Tiger: disk-adaptive redundancy without placement restrictions

Saurabh Kadekodi

Francisco Maturana

Sanjith Athlur

Arif Merchant

Rashmi KV

Gregory R. Ganger

Tiger: disk-adaptive redundancy without placement restrictions(2022)

Google Scholar

Abstract

Large-scale cluster storage systems use redundancy (via erasure coding) to ensure data durability. Disk-adaptive redundancy—dynamically tailoring the redundancy scheme to observed disk failure rates—promises significant space and cost savings.

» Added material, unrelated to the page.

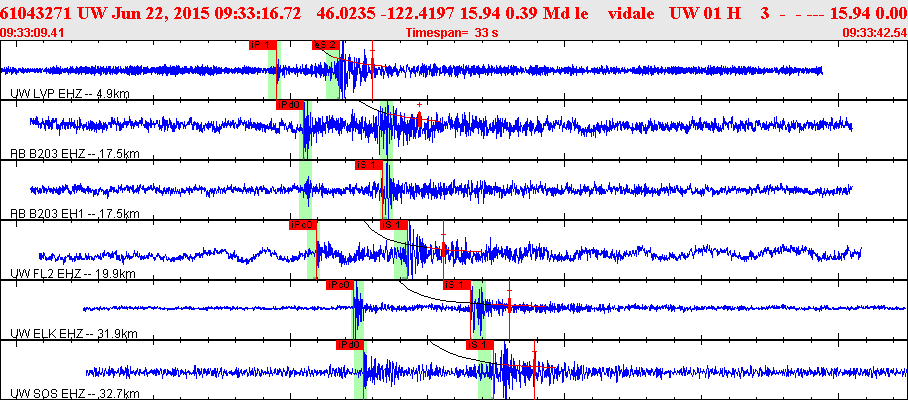Select the iS 1 pick flag on SOS trace

click(479, 346)
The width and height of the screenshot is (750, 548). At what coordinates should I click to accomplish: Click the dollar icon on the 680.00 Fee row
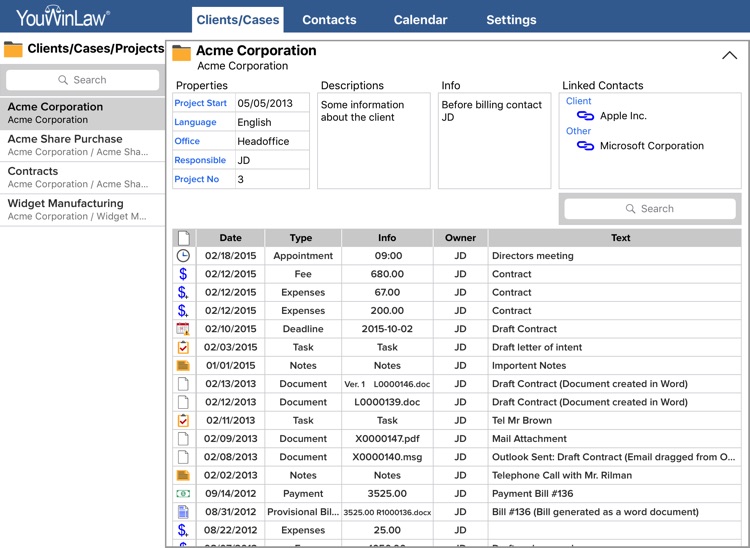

Existing disk-adaptive redundancy systems, however, pose undesirable constraints on data placement, partitioning disks into subclusters with homogeneous failure rates and forcing each erasure-coded stripe to be entirely placed on the disks within one subcluster. This design increases risk, by reducing intra-stripe diversity and being more susceptible to unanticipated changes in a make/model’s failure rate, and only works for very large storage clusters fully committed to disk-adaptive redundancy. Tiger is a new disk-adaptive redundancy system that efficiently avoids adoption-blocking placement constraints, while also providing higher space-savings and lower risk relative to prior designs. To do so, Tiger introduces the eclectic stripe, in which disks with different failure rates can be used to store a stripe that has redundancy tailored to the set of failure rates of those disks. With eclectic stripes, pre-existing placement policies can be used while still enjoying the space-savings and robustness benefits of disk-adaptive redundancy. This paper introduces eclectic striping and Tiger’s design, including a new mean time-to-data-loss (MTTDL) approximation technique and new approaches for ensuring safe per-stripe settings given that failure rates of different devices change over time. Evaluation with logs from real-world clusters show that Tiger provides better space-savings, less bursty IO for changing redundancy schemes, and better robustness (due to increased risk-diversity) than prior disk-adaptive redundancy designs.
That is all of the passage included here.